IMへの攻撃の成功率はメールの10倍--IM利用に注意を呼びかけるシマンテック - (page 2)

藤本京子(編集部)

2006-06-30 13:31

--IMに対する攻撃というのは、どのようなものがあるのですか。

 メールに対する攻撃と同じで、ウイルス、フィッシングなどです。IM特有のものはまだそれほど多くはありませんが、メールへの攻撃のトップ10のうち8つはブレンド攻撃と言って、メールのみを狙うのではなく、PCの中のあらゆるセキュリティホールを狙うといったものが多いので気をつけなくてはなりません。メールやブラウザ経由でIMを狙うものもあるということです。

 一方で、IMそのものに対する攻撃はまだあまり知られていないため、メールに対する攻撃の10倍成功率が高いという調査結果もあります。知らない人からのメールの添付ファイルを容易に開いてはいけないということは多くの人がすでに教育されていますが、IMへの攻撃がどういうものか、ユーザー自身が知らないため、成功率が高いのです。

 例えば、友達リストに入っている友人を装ってファイルを送付することや、「このページを見て」とURLが送られてくることがありますが、友人からのメッセージだと思ってクリックしてみるとフィッシングサイトに誘導されたり、ウイルスに感染したりといったことが起こります。

 また、IM特有の攻撃としては、大量のビデオを流してネットワークをダウンさせたり、デスクトップのデータを全部消したりといった攻撃もあります。

--IMが攻撃された例をあまり聞かないのですが、実際に攻撃は報告されていますか。

 攻撃を受けても企業はそれを公表しない場合が多いですからね。すでにIMのウイルスは3000から4000種類ほど存在します。例えば、2005年には「Kelvir」と呼ばれるIMウイルスが幅広いIMネットワークに影響を与えました。もちろん、IMユーザーの多い日本や韓国でもこうした問題は起こっています。

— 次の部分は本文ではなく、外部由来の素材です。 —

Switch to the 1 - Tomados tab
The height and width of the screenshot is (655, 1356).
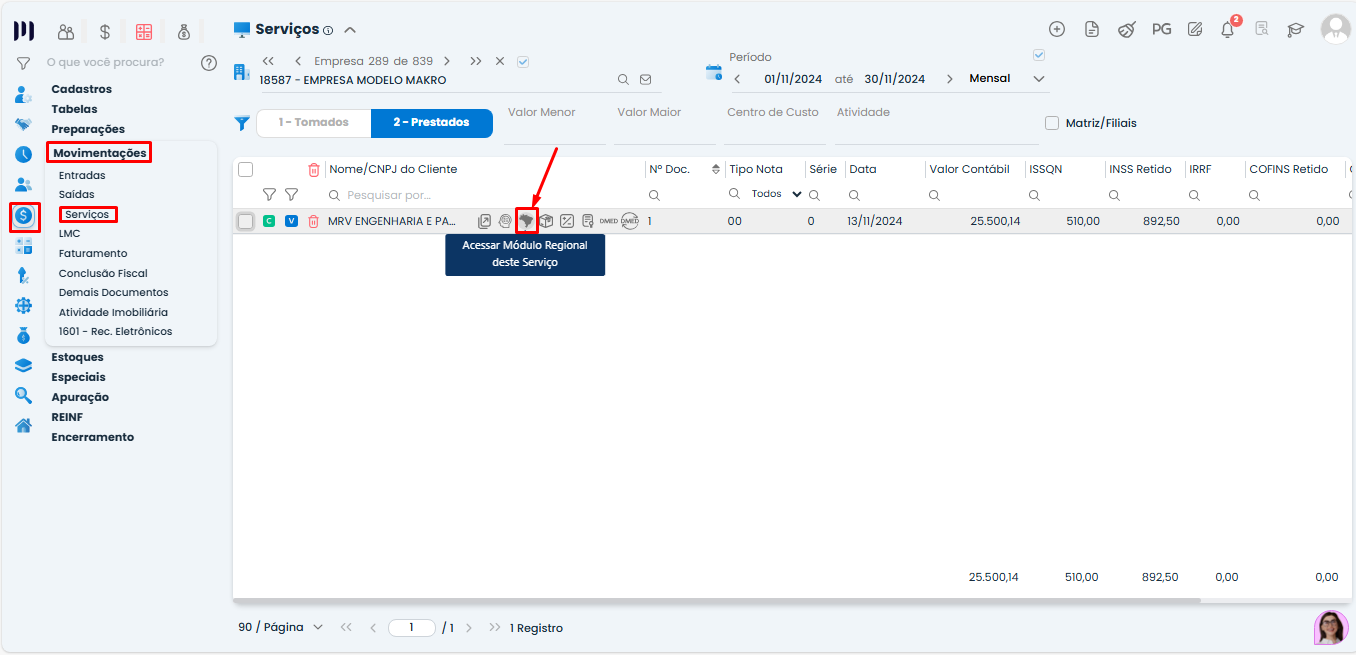[313, 123]
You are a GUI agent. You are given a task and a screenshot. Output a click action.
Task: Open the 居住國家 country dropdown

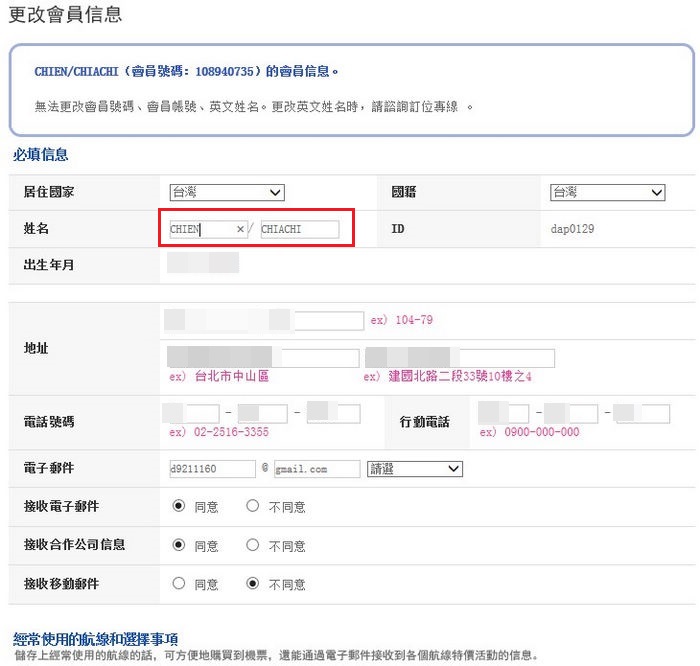click(226, 193)
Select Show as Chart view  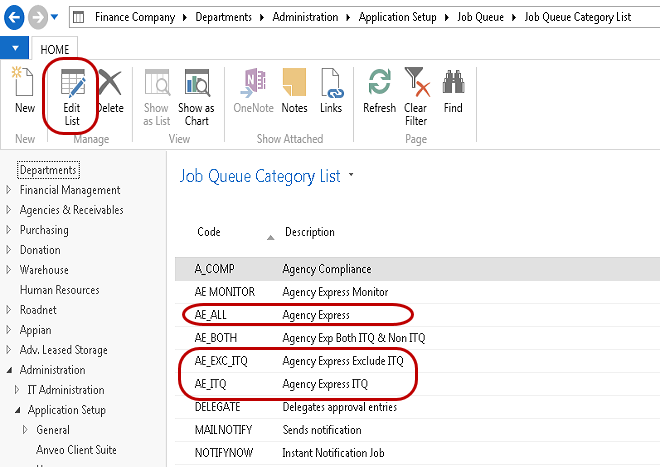click(196, 91)
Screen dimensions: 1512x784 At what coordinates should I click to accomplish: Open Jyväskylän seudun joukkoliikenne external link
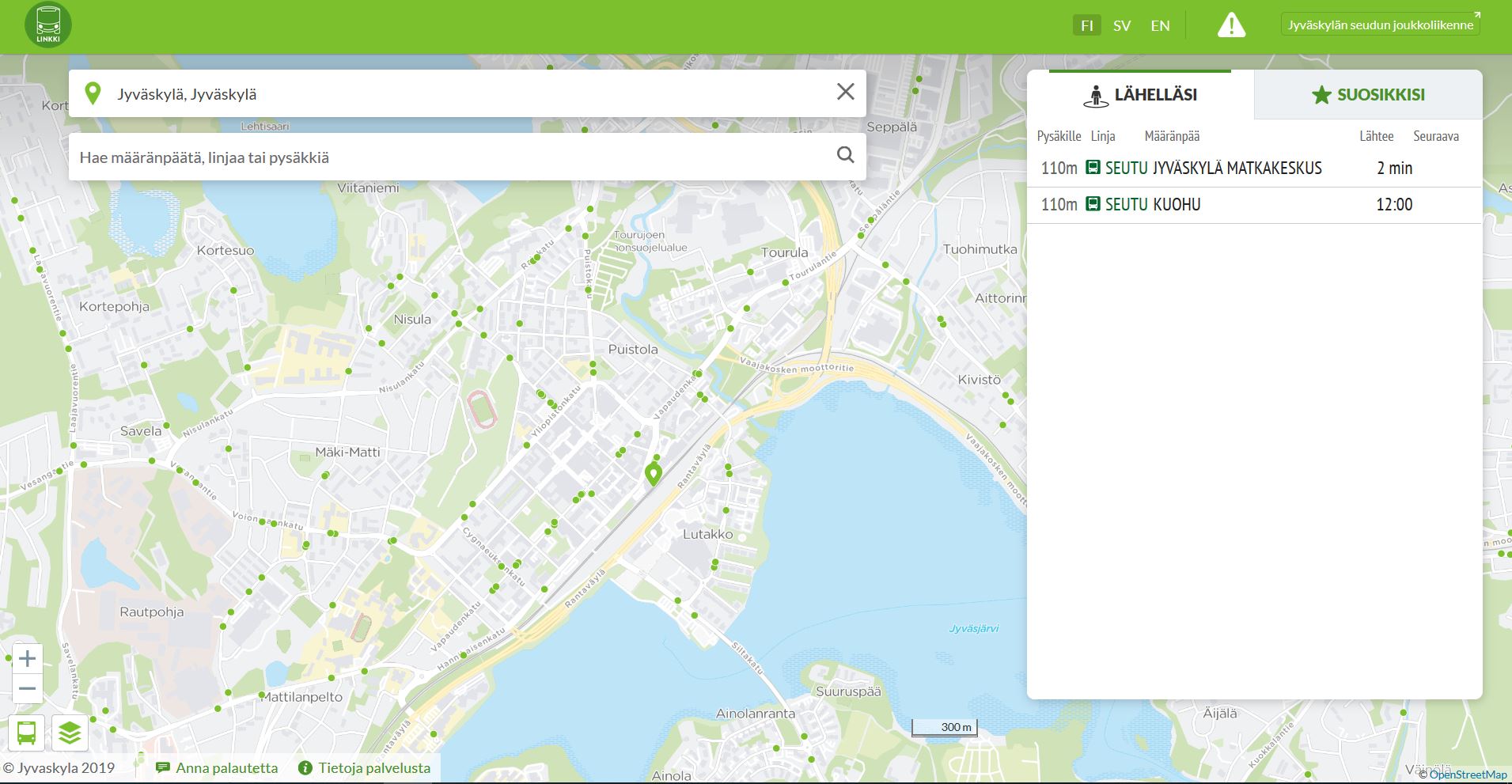[1380, 25]
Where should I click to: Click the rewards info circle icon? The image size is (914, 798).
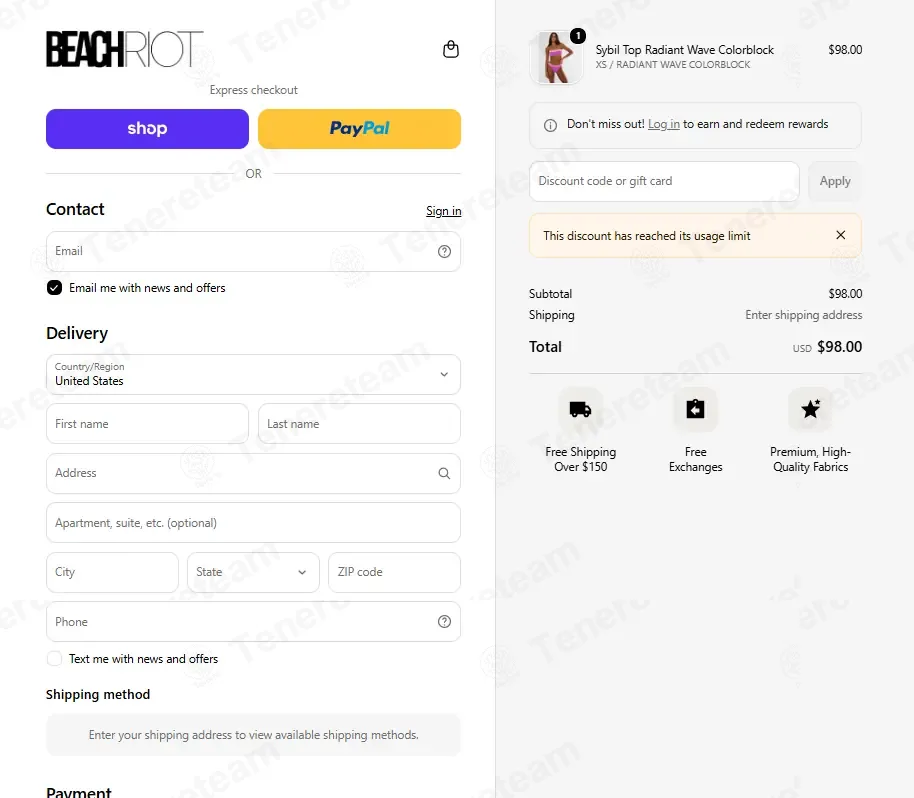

--IMの利用を企業で禁止することについてはどう思われますか。

 IMを禁止する企業も確かにありますが、技術的に禁止することは難しいですね。IM Managerではそれも可能ですが、実際には禁止する目的で購入する企業はそれほど多くありません。ほとんどは、セキュリティ対策および管理目的でIM Managerを購入します。

 IMはすでにビジネスのツールとして幅広く使われており、取引先とのやり取りもIMで行うケースも少なくありません。また、IMはコスト削減にも貢献しています。メールよりも連絡が取りやすく、電話代もかからない。また、SMTPで大量のストレージ容量を占めるメールと違い、IMはストレージコストも少なくて済みます。こうした状況下でIMを禁止するのはあまり現実的ではないのです。

--すでにセキュリティ機能や管理機能を備えた企業向けIM製品も出てきていますね。こうした製品を利用すれば、IM Managerのような管理ツールを別途購入する必要もないと思うのですが。

 セキュリティ対策は、マルチレベルで行う必要があります。メールのセキュリティに対しても、メールクライアントだけでなく、ネットワークやPCそのものにセキュリティ対策を施しているのと同じです。

 また、企業向けIM製品の多くは、企業内のみでのIMのやりとりを許可するようになっているため、外部との通信ができません。やはり外部と通信するためには、AOLやMSNなどの一般的なIMクライアントを使うことになるでしょう。